No person should be subjected to the legal and emotional costs of a trial, much less a 38% chance of a wrongful conviction, unless the state is confident it can prove beyond a reasonable doubt the defendant is guilty. Any acquittal therefore represents a wrongful trial error, just as any conviction of an innocent person represents a wrongful conviction error. The police and prosecutors’ wrongful trial error is nearly twice as large as the judges’ wrongful-convictions-per-trial rate (22.2% versus 12.6%), and more than three times as large as the jurors’ wrongful-convictions-per trial rate of 6.5%.

Many of you bemoan the quality of our juries. I join in your concern. We should all be aware, though, that juries protect us far better against wrongful convictions by our own government than do judges, police, and prosecutors.


Notes:
1. Harry Kalven, Jr. was the Harry A. Bigelow Professor of Law at the University of Chicago Law School. He died in 1974.

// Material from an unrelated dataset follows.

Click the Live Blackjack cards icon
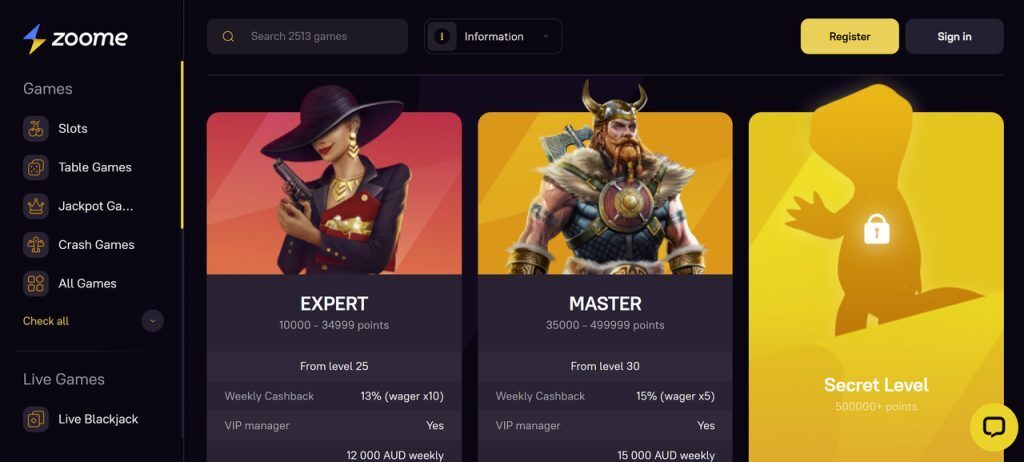The height and width of the screenshot is (462, 1024). pos(36,419)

2. Hans Zeisel was professor of Law and Sociology Emeritus at the University of Chicago. He was also a public opinion analyst, a sociologist, a statistician, and a Shakespearean scholar. He died in 1992.

3. I obtained the state court conviction data for year 2004 from Sourcebook for Criminal Justice Statistics Online, found at http://www.albany.edu/sourcebook/pdf/t546.pdf

4. I plotted many of my judge-jury agreement results against the inmate survey data. While most correlated reasonably well, no other set of judge-jury agreement results correlated with the inmate survey results as did the jurors’ wrongful conviction rate.